L'Ordre des médecins précise ses recommandations en cas de manque de protection

L'Ordre des médecins a publié sur son site mercredi de nouvelles recommandations à l'attention des professionnels de la santé, en pleine crise sanitaire liée au nouveau coronavirus. Il précise notamment l'obligation de dispenser des soins si le matériel pour se protéger contre une contamination au Covid-19 n'est plus disponible.
Dans ce genre de situation, le médecin est confronté à un dilemme, souligne le bureau du Conseil national de l'Ordre des médecins de Belgique, "entre son devoir d'humanité d'apporter des soins et la protection de son intégrité". La réponse ne doit pas privilégier l'une ou l'autre des valeurs, il faut "une approche visant à répondre à ces deux impératifs".
Le médecin a une obligation déontologique de prodiguer des soins et, en situation de pandémie, son rôle est primordial pour la collectivité, relève l'Ordre.
Il ne peut toutefois "faire abstraction de sa propre sécurité ni de celle des autres", souligne-t-il. "L'obligation de traitement va de pair avec la préservation maximale de la sécurité et de l'avenir du médecin (et) de ses proches, par des mesures d'hygiène, sanitaires et sociales adéquates. Ces mesures sont à charge du médecin concerné, mais également de l'institution de soins et de la société", détaille l'Ordre dans ses recommandations.
Si les risques sont répartis de manière "juste, transparente, professionnelle et (...) avec tous les intéressés", alors les mesures sont "justifiées par le respect, l'équité et la solidarité à l'égard des professionnels de santé soumis à un risque pour leur intégrité dans l'exercice de leur profession".

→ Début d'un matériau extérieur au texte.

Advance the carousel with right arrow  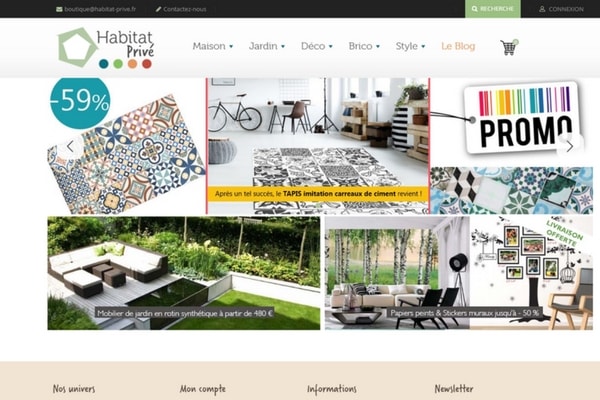click(569, 146)
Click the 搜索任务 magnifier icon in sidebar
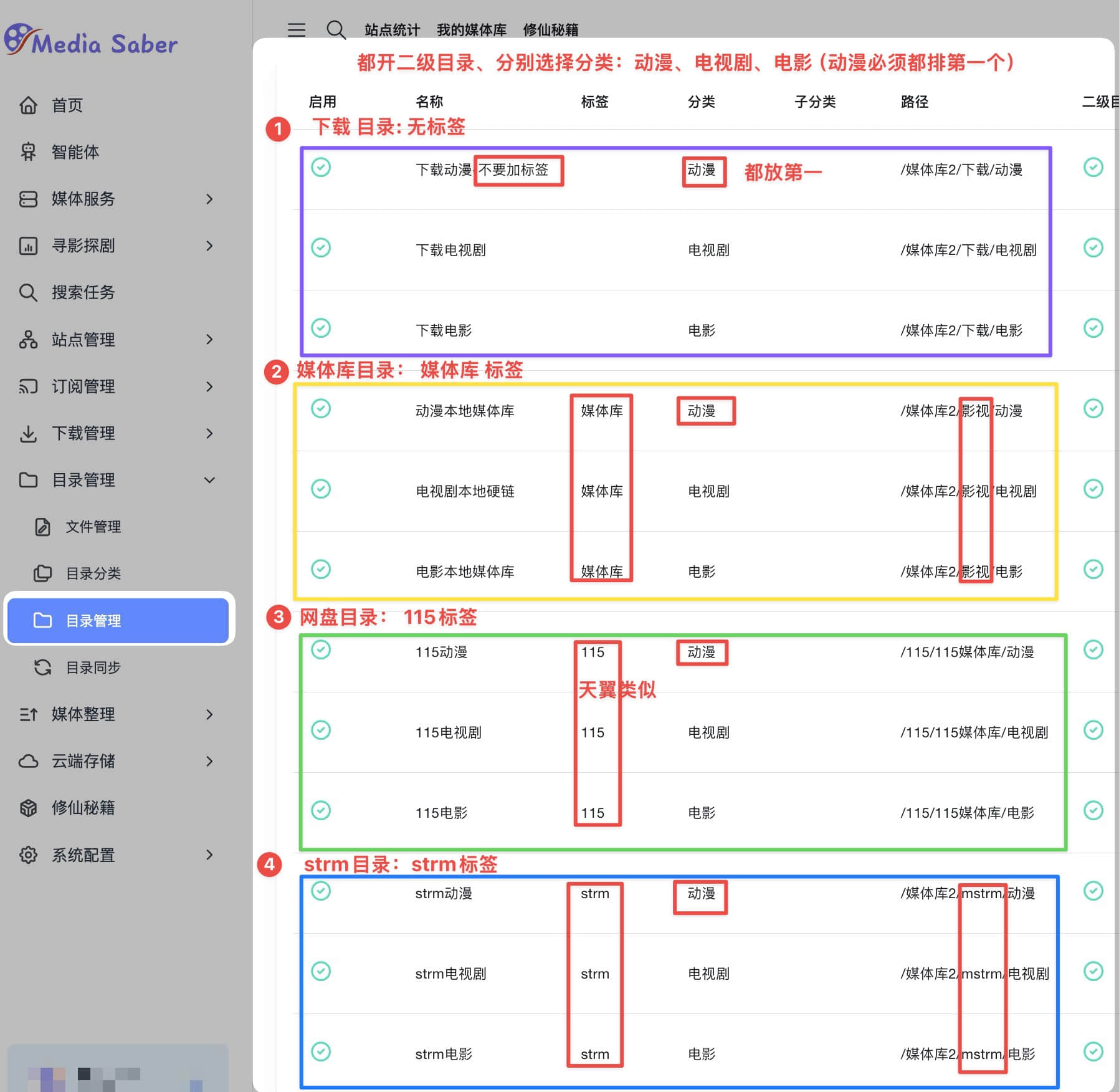Screen dimensions: 1119x1092 29,292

L'Ordre appelle aussi à "exploiter le potentiel des technologies de l'information et de la communication", en organisant notamment des consultations par téléphone ou vidéo.
D'un point de vue juridique, l'Ordre souligne que "l'infraction pénale d'abstention coupable requiert que la personne qui n'a pas porté secours à une autre en danger grave et imminent pouvait le faire sans craindre pour sa propre sécurité".